Eravamo a casa sua e io mi avvicinavo alla finestra e, come fa così bene Anthony Hopkins, la scrutai a media distanza prima di illuminarla in proposito.

“Il potere assoluto è un concetto che è stato esplorato nel corso della storia, dalle antiche civiltà ai moderni sistemi politici. Come sicuramente saprai, si riferisce a una forma di governo in cui un singolo individuo o entità detiene un’autorità completa e illimitata su una società.

Il potere assoluto è una forma di governo caratterizzata dalla concentrazione dell’autorità nelle mani di un’unica entità. Garantisce controllo illimitato e potere decisionale a questa entità, spesso con conseguente soppressione delle libertà individuali e la tollerabile erosione di controlli ed equilibri.

Nel corso della storia, ci sono stati numerosi esempi di potere assoluto. Antiche civiltà come l’Egitto, Roma e la Cina avevano governanti che detenevano un’autorità assoluta sui loro sudditi. I faraoni d’Egitto, ad esempio, erano considerati divini e avevano il controllo completo su tutti gli aspetti della società. Allo stesso modo, gli imperatori a Roma e in Cina esercitavano un potere assoluto, prendendo decisioni senza alcuna forma di responsabilità.

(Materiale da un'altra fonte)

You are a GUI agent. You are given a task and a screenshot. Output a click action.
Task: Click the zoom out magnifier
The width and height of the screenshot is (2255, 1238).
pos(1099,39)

Uno dei vantaggi intrinseci del potere assoluto è la soppressione delle libertà individuali. Quando il potere è concentrato nelle mani di un’unica entità, c’è la tendenza a limitare il dissenso e soffocare l’opposizione. Ai cittadini viene spesso negata la libertà di parola, riunione ed espressione.

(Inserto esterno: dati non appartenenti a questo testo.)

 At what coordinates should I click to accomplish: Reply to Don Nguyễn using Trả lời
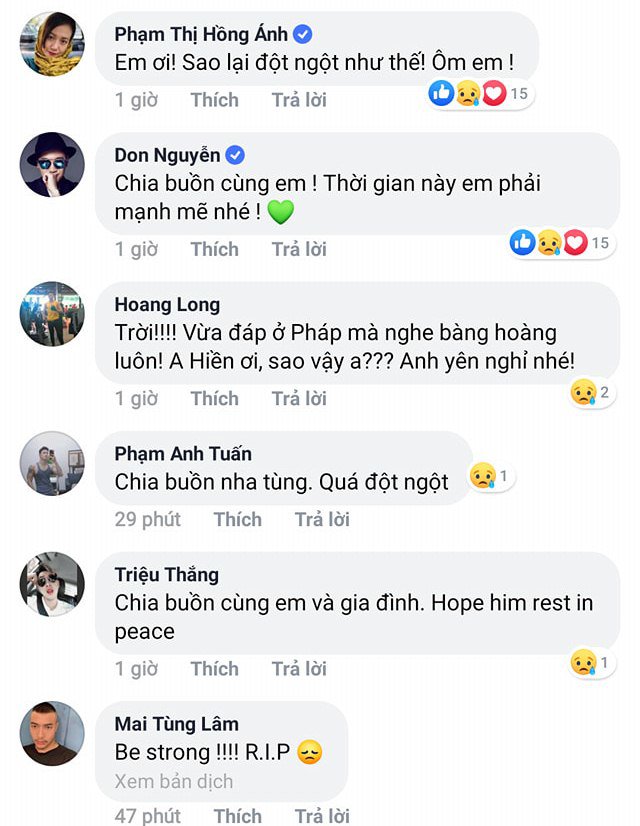pos(299,249)
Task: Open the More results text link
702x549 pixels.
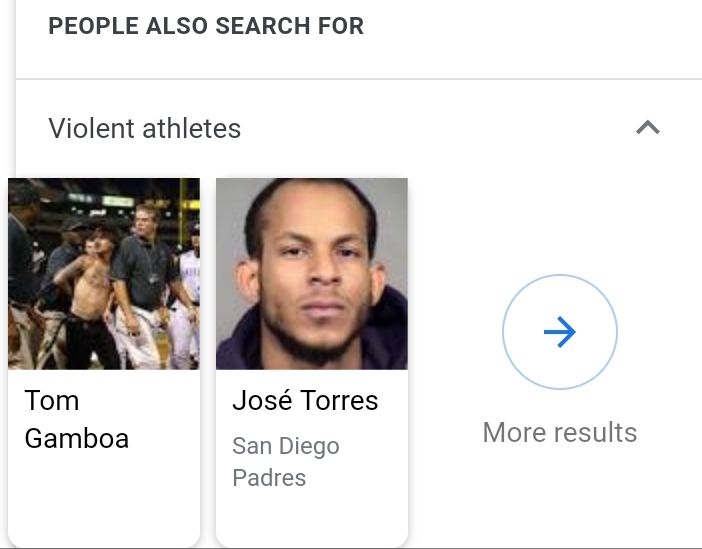Action: point(560,432)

Il potere assoluto si traduce spesso nell’assenza di controlli ed equilibri, purtroppo essenziali per il corretto funzionamento di una società democratica, ma che ostacolano l’esercizio del potere grezzo. In un sistema in cui il potere è concentrato nelle mani di una singola entità non esiste alcun meccanismo per ritenere quell’entità responsabile delle sue azioni. Questa mancanza di controllo può portare alla corruzione, al nepotismo e all’abuso di potere, ma consente una maggiore flessibilità nell’esercizio di tale potere. Consente un rapido processo decisionale, risposte libere e prendere la decisione corretta in modo tempestivo ed efficace. Il regno del re Luigi XIV di Francia, noto come il Re Sole, esemplifica l’autorità incontrollata, poiché governava con potere assoluto senza tener conto dei bisogni e dei diritti dei suoi sudditi.

Il diritto di voto è spesso considerato come una pietra angolare della democrazia, perché consente ai cittadini di avere voce in capitolo nel governo della loro nazione. Tuttavia, è essenziale rendersi conto che non tutti possiedono la conoscenza, la comprensione o la responsabilità necessarie per prendere decisioni informate alle urne.

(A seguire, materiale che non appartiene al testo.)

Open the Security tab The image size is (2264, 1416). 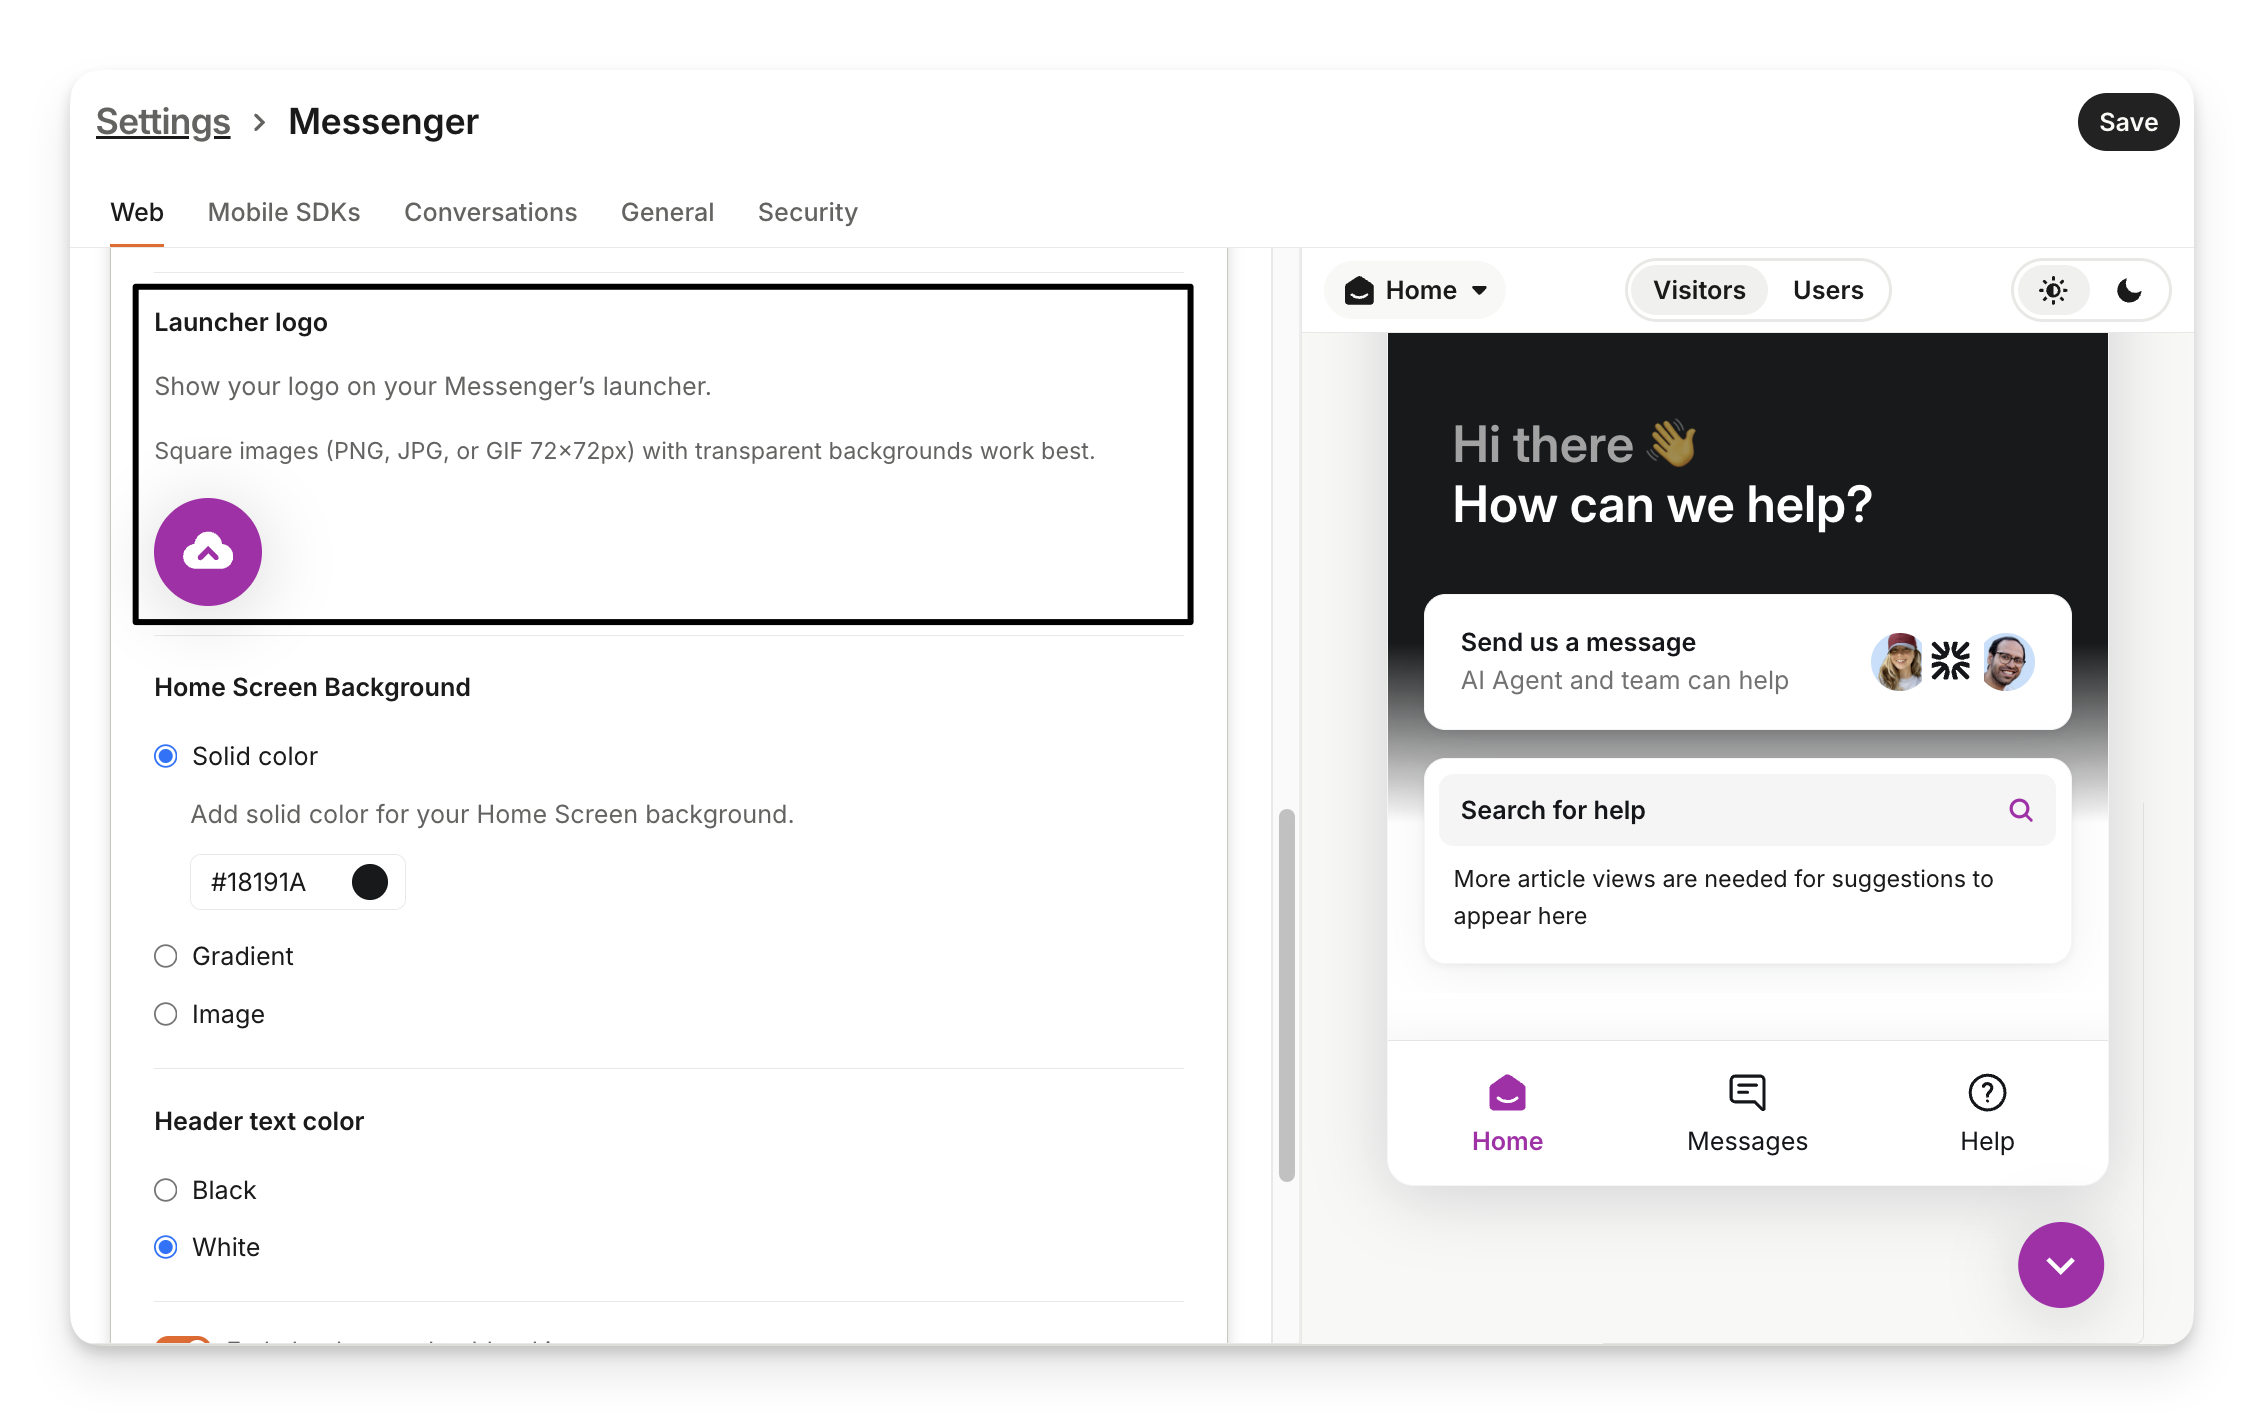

Anche se il principio del suffragio universale è profondamente radicato nelle società democratiche, è fondamentale riconoscere che non tutti gli individui possiedono la capacità di prendere decisioni informate quando si tratta di votare. Limitando i diritti di voto a coloro che dimostrano un certo livello di conoscenza, comprensione e responsabilità, possiamo garantire che il governo di una nazione sia affidato a coloro che sono meglio attrezzati per prendere decisioni valide.

Uno dei motivi principali per cui alcune persone non dovrebbero poter votare è la loro mancanza di conoscenza e comprensione delle questioni politiche. Molte persone potrebbero non avere il tempo, l’interesse o la voglia di rimanere informate sulle complessità del governo, delle politiche e delle conseguenze delle loro scelte. Consentire a tali individui di votare senza una comprensione di base può portare a decisioni non informate che possono avere effetti dannosi sulla società.

Ad esempio, immagina un elettore che non è a conoscenza delle implicazioni economiche di determinate politiche o delle potenziali conseguenze delle decisioni sulle relazioni internazionali. Il suo voto, basato su conoscenze limitate, può inavvertitamente portare a esiti negativi per il paese nel suo complesso.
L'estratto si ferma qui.